I duch języka, przemawiający w mrokach nocy, roztaczał przed Jakubem tajemniczą panoramę metamorfoz słowa, które wytrwale szukało Prawdy. Oto "komora gazowa" przeobrażała się w "grant w wysokości trzech tysięcy euro", "góra popiołów" w "roczny stiftung", "doły śmierci" w "kredowy papier, przyjemny w dotyku, z dobrymi ilustracjami", "vertreibung" zaś w "nagrodę literacką". Nawet "śmierc tysięcy uchodźców" na pokładzie sławnego "Gustloffa" zmieniała się w "wysoki nakład" i "pierwsze miejsce na liście bestsellerów", a "śmierć tysięcy ludzi w płonących wieżach World Trade Center" w wydrukowany na dobrej stronie "New Yorkera" "wiersz, który utrzyma napięcie żałoby" oraz jako "międzynarodowy sukces autora" niewątpliwie poprawi nadwątlone samopoczucie narodu, z którego autor się wywodzi."
[s. 132]
Czasem długo nie mogła zasnąć. - Słuchaj - szarpała go za rękaw, gdy kładł się na swoim posłaniu - oni tam, na Klasztornej - pokazywała palcem niewidzialnych wrogów, kryjących się gdzieś w ciemności - oni tam mi mówią, że ja po śmierci trafię od razu do Nieba. Słyszysz? Od razu! A ja ich mam gdzieś, rozumiesz! Wiesz - ja jestem sto razy lepsza niż ten ich Bóg. Bo - niech to sobie wreszcie wbiją do głowy! - to nie ja stworzyłam coś tak strasznego jak ten pieprzony świat. Ja jestem nic, śmiecie, brud, gówno, ale - oczy błyszczały jej z wściekłej, nieprzytomnej dumy - to nie ja, do kurwy nędzy, stworzyłam to wszystko. Słyszysz? Ja kradnę, szprycuję się, piję, ale to nie ja mam to na sumieniu! Oni mi mówią, że ja będę zbawiona, że ja będę sobie po śmierci siedzieć w Niebie jak u cioci na imieninach. "Pani Hildo - przedrzeźniała czyjś głos - pani taka biedna, taka chora! Pani dosyć się wycierpiała na Ziemi! Tam, w górze, tylko szczęście wieczne na pania czeka!".

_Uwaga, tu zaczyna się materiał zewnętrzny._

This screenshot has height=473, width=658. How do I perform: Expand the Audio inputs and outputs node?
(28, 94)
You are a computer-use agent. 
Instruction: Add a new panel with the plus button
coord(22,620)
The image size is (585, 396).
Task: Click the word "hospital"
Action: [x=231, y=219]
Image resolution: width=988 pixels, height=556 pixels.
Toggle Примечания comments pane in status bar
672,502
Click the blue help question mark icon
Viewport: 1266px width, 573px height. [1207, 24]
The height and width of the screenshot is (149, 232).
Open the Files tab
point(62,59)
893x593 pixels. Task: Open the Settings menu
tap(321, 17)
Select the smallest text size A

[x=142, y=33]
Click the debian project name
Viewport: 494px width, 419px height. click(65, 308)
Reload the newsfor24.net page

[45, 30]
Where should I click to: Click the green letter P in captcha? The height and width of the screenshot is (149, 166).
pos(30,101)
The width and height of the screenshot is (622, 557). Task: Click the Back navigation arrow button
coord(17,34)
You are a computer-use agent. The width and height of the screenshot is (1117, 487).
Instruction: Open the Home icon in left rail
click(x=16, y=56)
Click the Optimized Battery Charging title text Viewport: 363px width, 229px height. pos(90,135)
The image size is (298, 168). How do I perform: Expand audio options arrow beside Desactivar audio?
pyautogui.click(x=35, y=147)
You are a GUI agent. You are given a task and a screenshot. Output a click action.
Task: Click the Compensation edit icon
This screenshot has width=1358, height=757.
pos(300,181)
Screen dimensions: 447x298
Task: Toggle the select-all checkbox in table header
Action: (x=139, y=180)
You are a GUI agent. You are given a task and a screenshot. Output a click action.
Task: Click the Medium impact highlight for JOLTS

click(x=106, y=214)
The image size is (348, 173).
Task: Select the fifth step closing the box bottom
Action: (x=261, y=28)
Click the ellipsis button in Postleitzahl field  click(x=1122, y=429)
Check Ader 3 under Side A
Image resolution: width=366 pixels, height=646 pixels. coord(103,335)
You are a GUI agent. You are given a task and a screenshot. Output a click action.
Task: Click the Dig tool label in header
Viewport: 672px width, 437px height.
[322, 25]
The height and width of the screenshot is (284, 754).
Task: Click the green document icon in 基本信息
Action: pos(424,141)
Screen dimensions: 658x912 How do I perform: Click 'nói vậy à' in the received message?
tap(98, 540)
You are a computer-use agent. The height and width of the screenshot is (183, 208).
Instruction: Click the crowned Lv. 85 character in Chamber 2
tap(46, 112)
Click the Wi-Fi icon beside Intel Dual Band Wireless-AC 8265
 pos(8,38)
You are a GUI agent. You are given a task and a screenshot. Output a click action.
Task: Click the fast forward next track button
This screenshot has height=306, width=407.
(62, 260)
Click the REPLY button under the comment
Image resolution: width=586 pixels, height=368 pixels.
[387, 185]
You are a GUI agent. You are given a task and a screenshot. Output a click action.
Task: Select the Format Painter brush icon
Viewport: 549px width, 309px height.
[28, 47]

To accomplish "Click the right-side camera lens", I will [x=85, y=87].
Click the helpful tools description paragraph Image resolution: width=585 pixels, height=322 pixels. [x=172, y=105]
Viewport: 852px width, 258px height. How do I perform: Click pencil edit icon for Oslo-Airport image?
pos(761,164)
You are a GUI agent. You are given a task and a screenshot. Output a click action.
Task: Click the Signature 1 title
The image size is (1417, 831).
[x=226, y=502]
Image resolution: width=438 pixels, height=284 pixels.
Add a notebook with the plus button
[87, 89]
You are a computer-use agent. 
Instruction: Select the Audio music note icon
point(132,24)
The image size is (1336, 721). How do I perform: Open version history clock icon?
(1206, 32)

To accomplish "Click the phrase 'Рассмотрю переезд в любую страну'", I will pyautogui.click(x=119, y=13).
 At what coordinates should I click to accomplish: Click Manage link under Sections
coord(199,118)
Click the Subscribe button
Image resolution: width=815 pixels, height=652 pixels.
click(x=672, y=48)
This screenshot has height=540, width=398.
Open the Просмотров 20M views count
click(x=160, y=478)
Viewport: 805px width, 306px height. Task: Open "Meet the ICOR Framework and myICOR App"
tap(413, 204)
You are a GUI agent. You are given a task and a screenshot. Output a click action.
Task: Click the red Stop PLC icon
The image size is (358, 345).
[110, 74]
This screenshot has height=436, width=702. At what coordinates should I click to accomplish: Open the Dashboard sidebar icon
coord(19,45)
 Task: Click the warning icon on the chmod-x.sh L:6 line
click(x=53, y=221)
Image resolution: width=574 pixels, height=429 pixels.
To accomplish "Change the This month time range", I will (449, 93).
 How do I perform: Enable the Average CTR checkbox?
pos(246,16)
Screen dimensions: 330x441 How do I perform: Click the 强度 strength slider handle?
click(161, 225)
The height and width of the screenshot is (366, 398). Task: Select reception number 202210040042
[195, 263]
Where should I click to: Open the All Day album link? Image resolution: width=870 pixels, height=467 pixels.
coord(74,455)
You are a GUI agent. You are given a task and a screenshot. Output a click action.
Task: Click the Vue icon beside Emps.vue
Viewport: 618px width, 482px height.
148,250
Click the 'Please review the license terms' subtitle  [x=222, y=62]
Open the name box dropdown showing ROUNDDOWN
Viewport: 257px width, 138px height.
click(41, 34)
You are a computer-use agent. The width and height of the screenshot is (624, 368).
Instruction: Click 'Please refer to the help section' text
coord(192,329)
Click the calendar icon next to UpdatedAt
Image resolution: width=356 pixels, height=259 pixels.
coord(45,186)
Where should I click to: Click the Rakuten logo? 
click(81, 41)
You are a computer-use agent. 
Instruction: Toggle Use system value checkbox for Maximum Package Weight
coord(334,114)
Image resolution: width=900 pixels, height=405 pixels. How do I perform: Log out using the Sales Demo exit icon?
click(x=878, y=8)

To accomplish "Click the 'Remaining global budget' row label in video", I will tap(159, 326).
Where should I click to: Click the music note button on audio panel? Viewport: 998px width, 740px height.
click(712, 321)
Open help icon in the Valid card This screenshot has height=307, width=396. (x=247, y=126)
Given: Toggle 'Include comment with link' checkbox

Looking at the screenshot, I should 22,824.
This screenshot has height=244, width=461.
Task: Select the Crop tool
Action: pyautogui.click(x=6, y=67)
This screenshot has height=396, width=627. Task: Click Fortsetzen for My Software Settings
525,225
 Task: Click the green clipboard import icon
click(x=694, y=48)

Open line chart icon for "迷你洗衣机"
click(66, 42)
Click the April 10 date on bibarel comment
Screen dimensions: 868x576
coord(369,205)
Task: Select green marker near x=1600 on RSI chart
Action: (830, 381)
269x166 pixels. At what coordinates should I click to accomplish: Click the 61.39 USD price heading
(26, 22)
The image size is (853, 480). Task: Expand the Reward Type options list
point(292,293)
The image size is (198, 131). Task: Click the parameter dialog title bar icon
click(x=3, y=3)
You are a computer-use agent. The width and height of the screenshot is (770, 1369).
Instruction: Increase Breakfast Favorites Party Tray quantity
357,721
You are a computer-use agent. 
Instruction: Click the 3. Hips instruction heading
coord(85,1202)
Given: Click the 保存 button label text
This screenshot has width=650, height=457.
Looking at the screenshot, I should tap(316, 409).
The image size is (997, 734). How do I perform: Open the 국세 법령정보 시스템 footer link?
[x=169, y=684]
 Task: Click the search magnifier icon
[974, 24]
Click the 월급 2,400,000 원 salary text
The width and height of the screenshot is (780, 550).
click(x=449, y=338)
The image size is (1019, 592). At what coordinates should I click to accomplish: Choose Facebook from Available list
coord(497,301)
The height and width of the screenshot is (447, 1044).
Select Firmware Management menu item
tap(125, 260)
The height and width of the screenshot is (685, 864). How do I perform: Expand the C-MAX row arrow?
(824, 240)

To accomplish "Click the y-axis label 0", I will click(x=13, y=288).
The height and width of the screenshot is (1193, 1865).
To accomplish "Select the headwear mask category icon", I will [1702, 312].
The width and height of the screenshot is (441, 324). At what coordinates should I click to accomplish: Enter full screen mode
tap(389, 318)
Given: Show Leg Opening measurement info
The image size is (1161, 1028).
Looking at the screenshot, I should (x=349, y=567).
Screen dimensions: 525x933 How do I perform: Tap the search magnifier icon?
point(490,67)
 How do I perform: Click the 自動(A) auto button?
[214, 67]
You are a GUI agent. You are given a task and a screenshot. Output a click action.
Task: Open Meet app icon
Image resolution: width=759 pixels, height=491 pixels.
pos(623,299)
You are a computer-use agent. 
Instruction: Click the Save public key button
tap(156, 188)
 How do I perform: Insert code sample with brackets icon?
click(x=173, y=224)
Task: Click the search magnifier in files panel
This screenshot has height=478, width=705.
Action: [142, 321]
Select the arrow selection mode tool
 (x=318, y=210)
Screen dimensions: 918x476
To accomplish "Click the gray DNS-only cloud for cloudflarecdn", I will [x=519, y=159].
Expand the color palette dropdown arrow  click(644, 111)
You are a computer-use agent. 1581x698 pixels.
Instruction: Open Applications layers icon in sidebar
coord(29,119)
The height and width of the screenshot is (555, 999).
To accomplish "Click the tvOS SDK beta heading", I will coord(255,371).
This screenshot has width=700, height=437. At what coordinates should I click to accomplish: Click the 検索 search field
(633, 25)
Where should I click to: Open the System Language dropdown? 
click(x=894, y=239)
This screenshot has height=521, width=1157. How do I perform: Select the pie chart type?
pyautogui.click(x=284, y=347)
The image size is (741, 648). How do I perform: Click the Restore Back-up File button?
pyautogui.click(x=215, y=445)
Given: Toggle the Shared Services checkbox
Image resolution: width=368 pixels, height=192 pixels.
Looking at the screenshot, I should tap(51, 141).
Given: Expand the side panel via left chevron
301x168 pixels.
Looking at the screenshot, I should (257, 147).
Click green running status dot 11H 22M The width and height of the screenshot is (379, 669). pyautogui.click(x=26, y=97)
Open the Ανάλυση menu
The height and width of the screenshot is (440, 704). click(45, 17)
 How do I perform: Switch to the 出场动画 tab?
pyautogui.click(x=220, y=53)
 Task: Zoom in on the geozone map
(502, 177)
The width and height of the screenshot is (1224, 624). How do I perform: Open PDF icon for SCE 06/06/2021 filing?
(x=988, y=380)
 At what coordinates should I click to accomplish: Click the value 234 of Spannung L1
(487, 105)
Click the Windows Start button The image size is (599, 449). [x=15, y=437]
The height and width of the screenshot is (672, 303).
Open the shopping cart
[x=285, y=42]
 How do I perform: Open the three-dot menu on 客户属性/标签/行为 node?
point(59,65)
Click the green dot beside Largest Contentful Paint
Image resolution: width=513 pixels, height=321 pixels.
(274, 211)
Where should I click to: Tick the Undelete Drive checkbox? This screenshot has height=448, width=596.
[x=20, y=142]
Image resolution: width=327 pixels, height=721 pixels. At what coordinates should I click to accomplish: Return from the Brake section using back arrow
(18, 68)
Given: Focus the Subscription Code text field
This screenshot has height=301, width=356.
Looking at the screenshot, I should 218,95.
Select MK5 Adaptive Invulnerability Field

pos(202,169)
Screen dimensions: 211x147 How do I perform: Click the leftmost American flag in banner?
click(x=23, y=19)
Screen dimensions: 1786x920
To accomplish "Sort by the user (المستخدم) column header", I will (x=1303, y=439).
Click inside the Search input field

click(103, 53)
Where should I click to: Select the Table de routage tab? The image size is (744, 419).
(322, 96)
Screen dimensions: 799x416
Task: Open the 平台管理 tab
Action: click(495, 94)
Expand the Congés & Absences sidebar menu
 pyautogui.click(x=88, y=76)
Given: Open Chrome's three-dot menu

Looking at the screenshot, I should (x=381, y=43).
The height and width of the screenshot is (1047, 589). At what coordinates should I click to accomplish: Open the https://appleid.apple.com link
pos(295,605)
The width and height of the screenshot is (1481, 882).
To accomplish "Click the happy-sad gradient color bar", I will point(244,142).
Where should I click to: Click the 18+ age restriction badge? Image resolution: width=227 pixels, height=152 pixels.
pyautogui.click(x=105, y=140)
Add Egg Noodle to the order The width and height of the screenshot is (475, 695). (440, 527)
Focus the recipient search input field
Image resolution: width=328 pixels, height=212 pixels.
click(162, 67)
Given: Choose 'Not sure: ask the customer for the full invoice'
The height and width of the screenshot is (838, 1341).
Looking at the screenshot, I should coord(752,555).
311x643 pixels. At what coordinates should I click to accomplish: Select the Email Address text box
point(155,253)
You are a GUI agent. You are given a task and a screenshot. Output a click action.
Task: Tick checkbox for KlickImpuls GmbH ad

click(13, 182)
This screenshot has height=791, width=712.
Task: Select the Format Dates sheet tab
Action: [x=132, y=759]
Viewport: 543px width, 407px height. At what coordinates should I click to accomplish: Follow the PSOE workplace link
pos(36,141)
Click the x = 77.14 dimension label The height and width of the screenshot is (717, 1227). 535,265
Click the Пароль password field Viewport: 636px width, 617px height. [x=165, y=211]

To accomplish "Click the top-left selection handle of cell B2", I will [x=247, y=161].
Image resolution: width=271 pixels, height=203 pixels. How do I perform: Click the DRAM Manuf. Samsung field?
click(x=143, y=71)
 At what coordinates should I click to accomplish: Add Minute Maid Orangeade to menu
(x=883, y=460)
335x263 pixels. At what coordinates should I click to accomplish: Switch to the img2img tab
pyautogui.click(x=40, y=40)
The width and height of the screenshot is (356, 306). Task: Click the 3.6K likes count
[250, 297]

A ja ich pytam wtedy: - To żebym ja mogła sobie siedzieć u Pana Boga za piecem, dobry, niewinny Jezus musiał zostać zamęczony na śmierć? Tak? To ja - słyszycie? - pluję na takie zbawienie! Ja nie chcę iśc do żadnego Nieba za taką wredną cenę! Rozumiesz? Tak im mówię! Won! Niech spływają z tym swoim zbawieniem, co na cudzej śmierci niewinnej stoi! Ja nie chcę takiego zbawienia! A ty nie śpij! - potrząsała nim, gdy znowu odwracał się do ściany. - Co jest? Masz mnie słuchać, jak do ciebie mówię! Nie śpij! Boże, co z ciebie za dupek!
[s. 192-193]
A tak poza wszystkim, to w pierwszym odruchu można by napisać, że to jest książka o przeznaczeniu. Ale raczej, chyba, jednak, o ile ja dobrze - to ona jest cała podszyta przypadkowością; ogólnym chaosem w mikro i makroskali.